Cheapest EV you can get is probably a Renault Zoe at £5k, so while your only doing 4miles a day it will take years to make up the costs in fuel, but it might be worth it when you include the parking costs? Possibly VED as well? Maybe serving costs too?


----------



## Fentum (May 1, 2017)

Might as well have some fun - I'd say the Alfa 147 Twin Spark. They come in 1.6 and 2 litre versions. Quite peppy little things. You might find yourself using it at other times too:driver:. 

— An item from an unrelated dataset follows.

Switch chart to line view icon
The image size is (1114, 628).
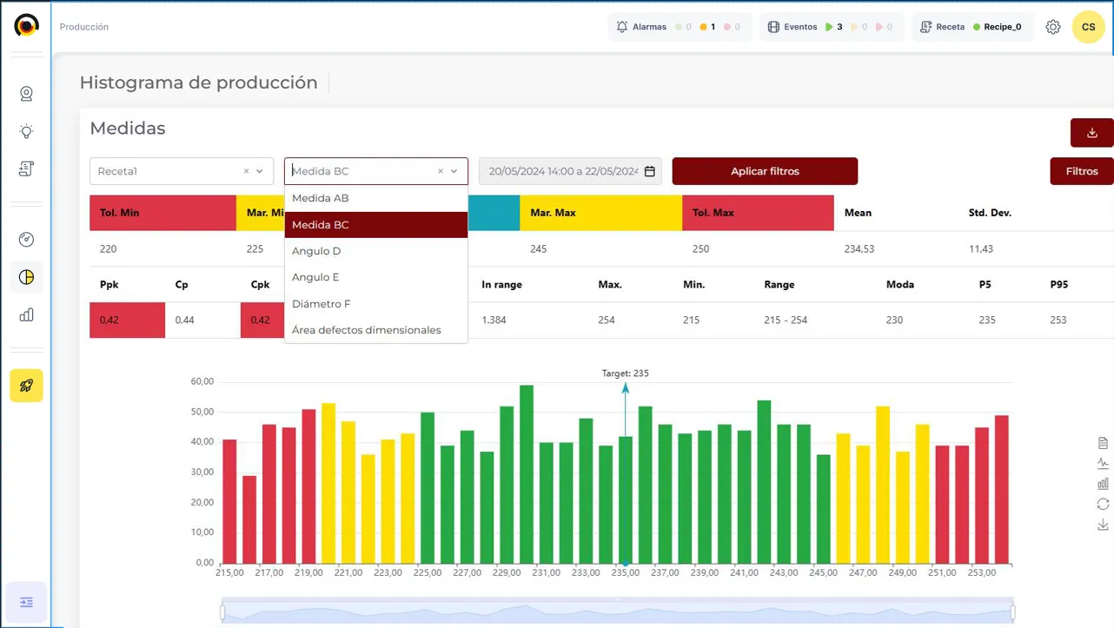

They can, unlike earlier Alfas, be relied to start every morning, too:lol:

Peter


----------



## percymon (Jun 27, 2007)

For cheap running costs you couldn;t go far wrong with a Fiat Panda 1.2 or a earlier Honda Jazz - both cheap insurance, £50 tyres (premium brands), easy servicing. No issues with rust on the Panda and electrics generally don;t give issues. Front anti roll bar drop link bushes don't last long around lots of speed bumps but if youre not doing many miles then they'l last years. Brakes cheap - check the exhaust , double skinned rear box but the outer could well be rotten by now on 2006 era cars.

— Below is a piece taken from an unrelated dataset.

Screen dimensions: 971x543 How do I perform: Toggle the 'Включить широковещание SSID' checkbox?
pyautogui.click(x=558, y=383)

Peugeot 207 within budget, as is 307 with some looking around.

Alfa a quirky choice but parts and insurance will be pricey in comparison.

Plenty of Ka's and Clios at that money - very invisible if parked up all day


----------



## Kerr (Mar 27, 2012)

DrEskimo said:


> Do you pay for parking at the station?
> 
> I know my station car park is like £1200 a year, but you can get a free permit if you have an EV.
> 
> Cheapest EV you can get is probably a Renault Zoe at £5k, so while your only doing 4miles a day it will take years to make up the costs in fuel, but it might be worth it when you include the parking costs? Possibly VED as well? Maybe serving costs too?


What about this future classic?

They don't seem to depreciate much after this.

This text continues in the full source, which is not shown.